Apalagi jika perempuan sudah menikah, dianjurkan untuk berada di dalam rumah dan mengurus kerja-kerja domestik tanpa diberi kebebasan untuk memilih sendiri.
Baca juga: Hari Perempuan Internasional, Ini Rintangan yang Dihadapi Perempuan Bekerja di Indonesia
Penulis buku Feminisme Islam ini, juga mengungkapkan betapa minimnya peran perempuan di bidang pemerintahan dan pendidikan.
“Di politik, keterwakilan perempuan di jabatan kepemimpinan di pemerintahan minim. Di bidang pendidikan, jumlah dosen yang diangkat menjadi dekan atau rektor (perempuan) juga masih sangat sedikit,” kata ilmuwan perempuan kelahiran Tasikmalaya, 4 Agustus 1967 ini.
Padahal, menurut doktor lulusan bidang riset Philosophy, Interpretation, and Culture Binghamton University ini, era emansipasi merupakan era promosi pendidikan di Indonesia.
Di era itu, perempuan mulai mengembangkan karier dan memperluas peran publik mereka yang direpresentasikan oleh RA Kartini, Dewi Sartika, Rahmah El Yunusiyyah, dan masih banyak lagi.
Usai era emansipasi, munculah era asosiasi yang berbentuk ekspansi para perempuan yang cukup besar di ruang publik.
Pada era itu, Etin Anwar mengatakan mulai ada gerakan perempuan sendiri di Budi Utomo, Nahdlatul Ulama, dan Muhammadiyah, seperti Putri Mardika, Muslimat NU, dan Aisyiyah.
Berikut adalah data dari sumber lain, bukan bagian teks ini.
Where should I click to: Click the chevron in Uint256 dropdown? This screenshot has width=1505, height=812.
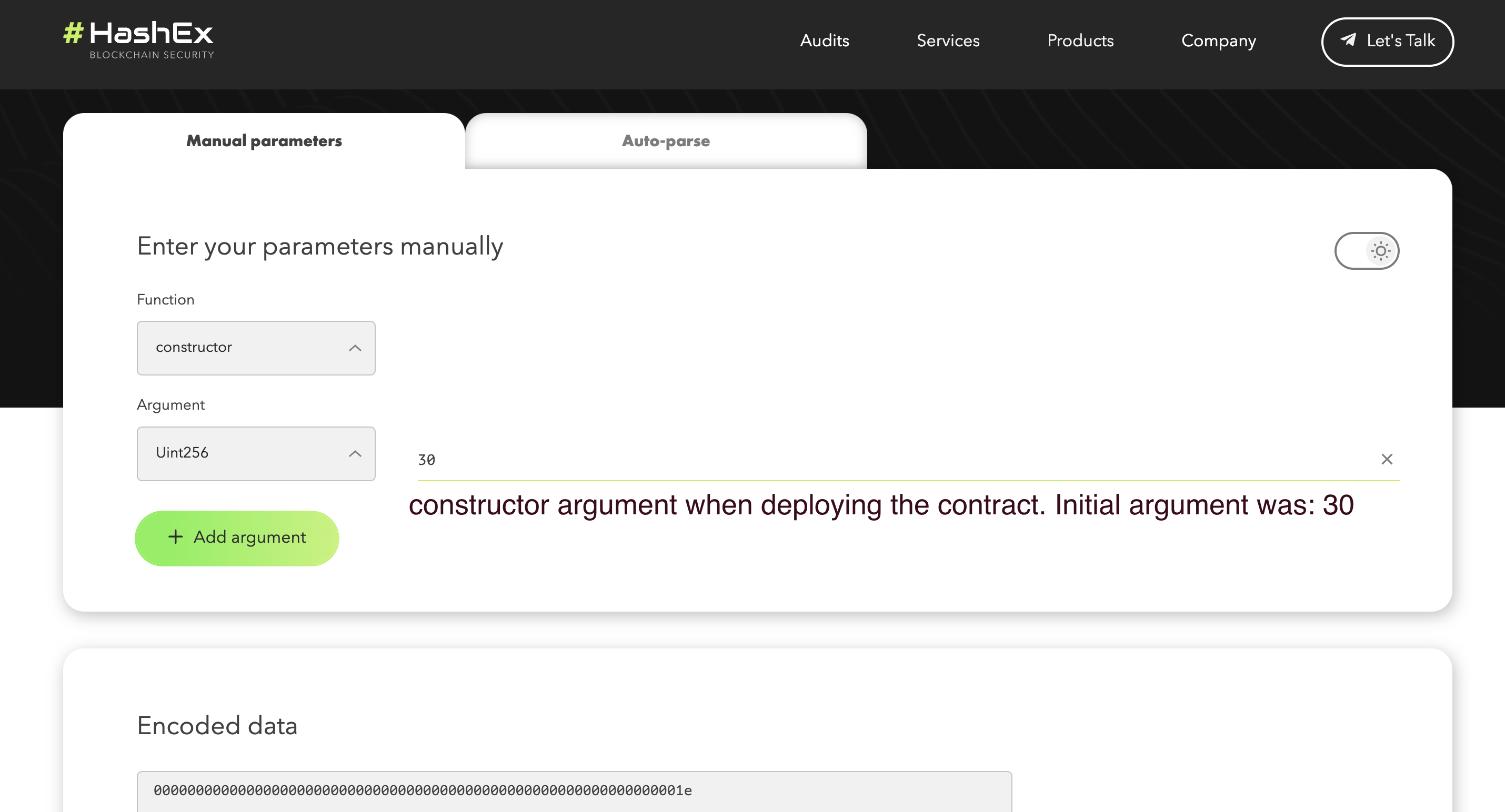click(x=355, y=453)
“Perempuan di era tersebut terlibat dalam penyebaran dakwah ajaran Islam yang penting dalam hubungannya dengan jaringan karier karena perempuan mendapatkan exposure ke pendidikan,” jelas Etin.
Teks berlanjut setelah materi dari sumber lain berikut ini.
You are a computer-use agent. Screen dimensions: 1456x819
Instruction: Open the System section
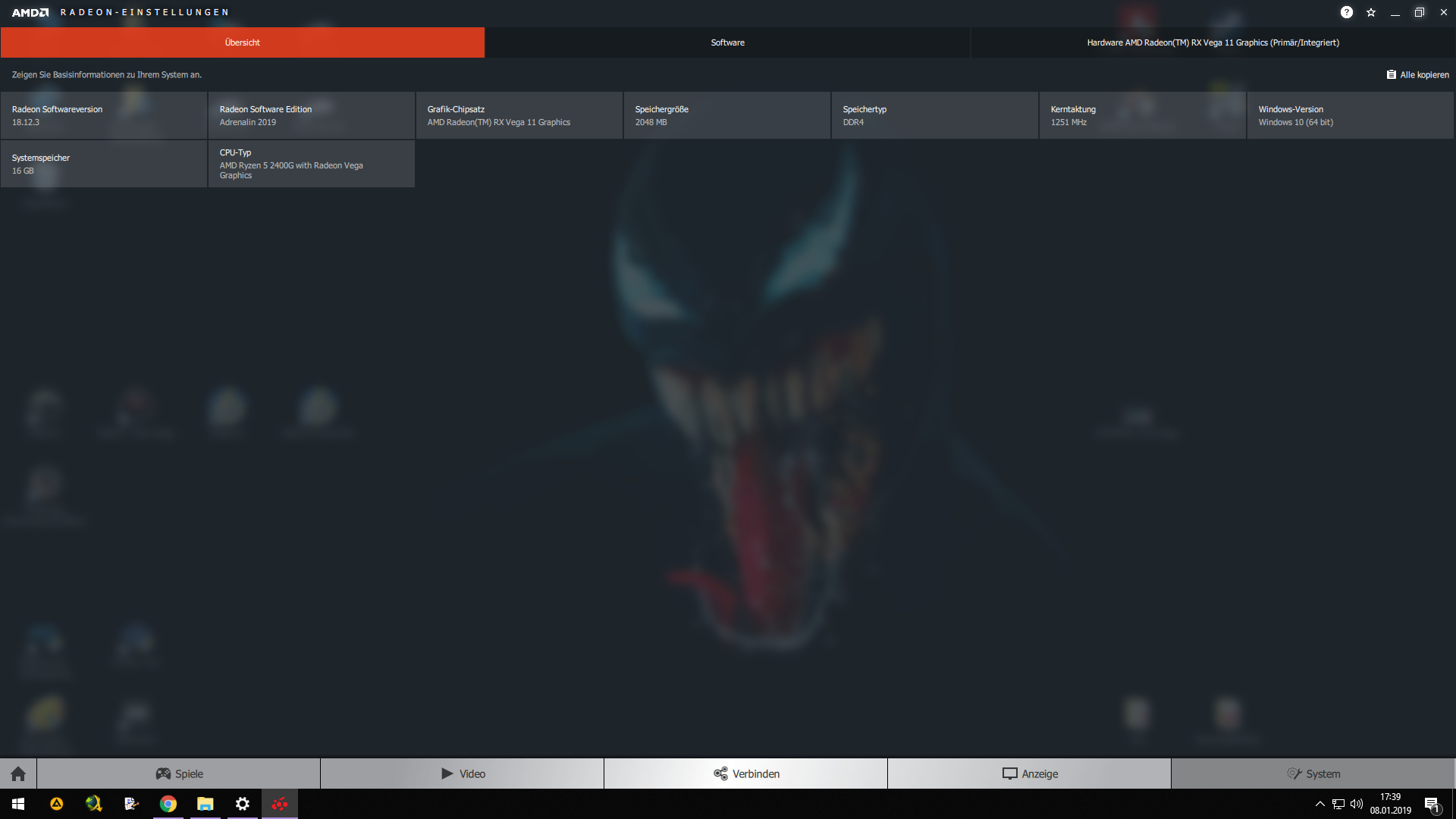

Setelah itu, masuk ke era pembangunan yang ditandai dengan meningkatnya jumlah orang yang berpendidikan dan pilihan karier yang lebih banyak.
Namun meski di era tersebut karier perempuan meningkat, pemerintah memaksakan ideologi gender atas nama kodrat.
Baca juga: Naila Rizqi, Co-Coordinator Women's March Jakarta yang Merasa 'Salah' Masuk Jurusan Hukum
“Perempuan diberikan kesempatan untuk menjadi agen pembangunan, tapi dibatasi pada peran dalam keluarga. Hal inilah yang kemudian kita kenal dengan domestifikasi perempuan atau yang lebih dikenal sebagai ibuisme dalam istilah Julia Suryakusuma," terangnya.
Kemudian masuklah ke era integrasi, di mana ilmu pengetahuan mulai berkembang.
“Maka kemudian muncullah Islamic Banking, Islami Management, Islamic this, Islamic that,” jelas pemilik karya Gender and Self in Islam itu.
Era terakhir ialah proliferasi, yang mana mengkampanyekan pengalaman perempuan dan agensi perempuan sebagai agen perubahan.
“Mereka berkontribusi pada diskusi-diskusi mengenai perempuan dan diskusi ini sangat penting karena mereka menyejajarkan perempuan sebagai ethical agent (agen etika atau perubahan)," kata Etin.
Etin juga menyampaikan jika pandangan Islam tidak pernah menarasikan kebenaran mutlak mengenai karier perempuan.
“Terus terang saja, menurut saya ini ada kaitannya dengan budaya kodrat,” tegas Etin.
Etin juga menambahkan jika pemikiran patriarki yang melarang perempuan untuk berkarier biasanya muncul lewat pola pengasuhan atau pengajaran di lingkungan sekitar.
“Sejak zaman Soeharto, kita sudah dicekoki nilai-nilai keibuan dan pernikahan. Seolah kalau kita tidak menjadi ibu atau menikah, ada yang kurang atau something wrong with us,” tutur Board of Advisor untuk American Institute for Indonesian Studies itu.
Kawan Puan, demikian penyebab minimnya perempuan berkarier di Indonesia menurut Prof Etin Anwar. (*)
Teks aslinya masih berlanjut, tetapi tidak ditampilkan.